Alex Sceberras Trigona is a Maltese politician and diplomat. He is a Special Envoy to the Prime Minister of Malta, and the Permanent Representative of the Republic of Malta to the World Trade Organization. He served as Malta's Minister for Foreign Affairs from 1981 to 1987.

Early life

Family
Sceberras Trigona was born in Sliema in 1950. He is married to Joanna (née Borg).

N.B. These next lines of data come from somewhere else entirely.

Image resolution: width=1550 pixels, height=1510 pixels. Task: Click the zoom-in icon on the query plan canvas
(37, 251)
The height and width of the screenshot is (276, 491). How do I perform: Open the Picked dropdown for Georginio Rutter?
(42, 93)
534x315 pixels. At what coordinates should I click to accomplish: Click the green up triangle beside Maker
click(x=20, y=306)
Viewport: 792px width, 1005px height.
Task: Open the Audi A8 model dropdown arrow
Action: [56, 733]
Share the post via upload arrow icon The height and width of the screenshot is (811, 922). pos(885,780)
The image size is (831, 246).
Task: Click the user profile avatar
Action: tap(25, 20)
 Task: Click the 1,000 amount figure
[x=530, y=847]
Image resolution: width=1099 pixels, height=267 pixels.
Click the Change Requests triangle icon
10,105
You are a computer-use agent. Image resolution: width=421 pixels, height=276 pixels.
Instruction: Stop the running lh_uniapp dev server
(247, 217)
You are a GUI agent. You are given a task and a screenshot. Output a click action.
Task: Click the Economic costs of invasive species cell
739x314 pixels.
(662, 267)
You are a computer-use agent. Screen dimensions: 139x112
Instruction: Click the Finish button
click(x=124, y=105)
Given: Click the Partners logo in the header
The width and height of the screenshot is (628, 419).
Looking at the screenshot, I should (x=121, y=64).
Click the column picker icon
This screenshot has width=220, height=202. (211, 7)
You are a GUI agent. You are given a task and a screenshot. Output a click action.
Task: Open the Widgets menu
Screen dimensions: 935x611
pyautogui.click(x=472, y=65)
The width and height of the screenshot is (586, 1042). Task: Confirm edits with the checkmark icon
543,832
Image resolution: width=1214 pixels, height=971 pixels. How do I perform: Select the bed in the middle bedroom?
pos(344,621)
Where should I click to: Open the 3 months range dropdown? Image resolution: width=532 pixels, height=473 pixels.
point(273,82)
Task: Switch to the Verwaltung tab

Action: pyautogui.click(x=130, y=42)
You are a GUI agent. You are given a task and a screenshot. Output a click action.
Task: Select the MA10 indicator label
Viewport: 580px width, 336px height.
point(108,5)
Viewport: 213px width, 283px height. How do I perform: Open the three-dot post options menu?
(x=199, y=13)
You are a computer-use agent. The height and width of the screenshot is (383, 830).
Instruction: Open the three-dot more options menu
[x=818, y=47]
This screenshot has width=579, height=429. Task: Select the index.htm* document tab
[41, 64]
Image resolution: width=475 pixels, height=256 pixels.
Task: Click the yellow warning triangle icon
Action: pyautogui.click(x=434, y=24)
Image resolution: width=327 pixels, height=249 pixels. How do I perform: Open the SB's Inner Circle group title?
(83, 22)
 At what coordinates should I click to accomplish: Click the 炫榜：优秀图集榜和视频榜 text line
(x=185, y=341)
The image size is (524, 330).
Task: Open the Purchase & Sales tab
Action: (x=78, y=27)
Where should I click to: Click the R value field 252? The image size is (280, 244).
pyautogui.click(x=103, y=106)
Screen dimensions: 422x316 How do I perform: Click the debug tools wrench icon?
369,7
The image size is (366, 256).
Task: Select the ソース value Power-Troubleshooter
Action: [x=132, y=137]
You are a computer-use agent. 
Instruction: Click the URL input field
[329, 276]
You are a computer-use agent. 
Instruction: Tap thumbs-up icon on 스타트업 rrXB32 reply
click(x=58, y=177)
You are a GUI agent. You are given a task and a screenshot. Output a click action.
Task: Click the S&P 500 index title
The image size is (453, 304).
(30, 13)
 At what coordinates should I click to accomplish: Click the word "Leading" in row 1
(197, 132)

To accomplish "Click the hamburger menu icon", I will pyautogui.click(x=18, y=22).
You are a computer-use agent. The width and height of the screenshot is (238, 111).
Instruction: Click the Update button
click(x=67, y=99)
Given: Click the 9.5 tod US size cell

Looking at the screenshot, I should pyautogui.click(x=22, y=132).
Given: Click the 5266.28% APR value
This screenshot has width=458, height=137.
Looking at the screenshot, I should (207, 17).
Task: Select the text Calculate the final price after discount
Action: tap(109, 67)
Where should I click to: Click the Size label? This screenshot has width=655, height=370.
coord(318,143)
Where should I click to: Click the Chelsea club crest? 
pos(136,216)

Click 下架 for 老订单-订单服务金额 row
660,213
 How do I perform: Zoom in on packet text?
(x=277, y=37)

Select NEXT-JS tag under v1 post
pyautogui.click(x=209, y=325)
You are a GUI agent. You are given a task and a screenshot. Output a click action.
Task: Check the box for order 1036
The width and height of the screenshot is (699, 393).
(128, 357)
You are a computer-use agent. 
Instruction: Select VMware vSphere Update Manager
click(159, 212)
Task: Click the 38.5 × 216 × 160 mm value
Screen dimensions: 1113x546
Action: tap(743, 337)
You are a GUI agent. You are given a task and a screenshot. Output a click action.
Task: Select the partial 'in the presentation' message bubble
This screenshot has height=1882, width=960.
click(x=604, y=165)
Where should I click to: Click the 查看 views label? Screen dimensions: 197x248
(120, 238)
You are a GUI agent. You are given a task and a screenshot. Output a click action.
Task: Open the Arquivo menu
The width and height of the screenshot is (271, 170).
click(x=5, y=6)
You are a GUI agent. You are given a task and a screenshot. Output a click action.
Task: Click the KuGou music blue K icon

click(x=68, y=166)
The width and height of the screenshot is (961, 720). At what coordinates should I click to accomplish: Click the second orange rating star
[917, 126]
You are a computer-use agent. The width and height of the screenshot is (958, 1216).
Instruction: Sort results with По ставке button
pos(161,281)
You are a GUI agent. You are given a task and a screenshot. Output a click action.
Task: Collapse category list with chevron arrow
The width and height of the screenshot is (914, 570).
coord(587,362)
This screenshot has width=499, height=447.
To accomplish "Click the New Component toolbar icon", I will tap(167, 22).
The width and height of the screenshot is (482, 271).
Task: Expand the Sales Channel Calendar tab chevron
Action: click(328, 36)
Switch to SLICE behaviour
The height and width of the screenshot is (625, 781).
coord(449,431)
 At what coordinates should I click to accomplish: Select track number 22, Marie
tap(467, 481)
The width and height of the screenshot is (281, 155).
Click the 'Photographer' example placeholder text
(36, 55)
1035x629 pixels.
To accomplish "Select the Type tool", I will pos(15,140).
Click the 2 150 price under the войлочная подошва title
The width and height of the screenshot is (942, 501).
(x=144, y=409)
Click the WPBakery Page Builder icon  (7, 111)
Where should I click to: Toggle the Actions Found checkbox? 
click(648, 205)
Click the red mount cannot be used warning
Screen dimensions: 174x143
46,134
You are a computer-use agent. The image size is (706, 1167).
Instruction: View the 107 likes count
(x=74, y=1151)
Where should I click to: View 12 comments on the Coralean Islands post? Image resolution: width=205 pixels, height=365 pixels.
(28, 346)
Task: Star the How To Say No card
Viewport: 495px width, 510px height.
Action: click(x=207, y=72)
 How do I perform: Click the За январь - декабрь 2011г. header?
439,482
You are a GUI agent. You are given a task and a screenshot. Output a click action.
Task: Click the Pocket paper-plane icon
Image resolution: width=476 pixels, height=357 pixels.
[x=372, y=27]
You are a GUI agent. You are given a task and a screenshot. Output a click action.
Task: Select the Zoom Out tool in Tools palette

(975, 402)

He has two daughters, Alexia and Angela.

Education
Sceberras Trigona was educated at the Lyceum, Malta, and the University of Malta, where he obtained his notarial diploma in 1972, and graduated Doctor of Laws in 1973. His Doctoral thesis was on Constitutional Change and the Maltese Constitution.

Career
He is a Visiting Senior Lecturer at the University of Malta where he lectures on Private International Law at the Faculty of Laws, and on Further Studies in Diplomacy and Legal Dimensions of Humanitarian Action at the Faculty of Arts.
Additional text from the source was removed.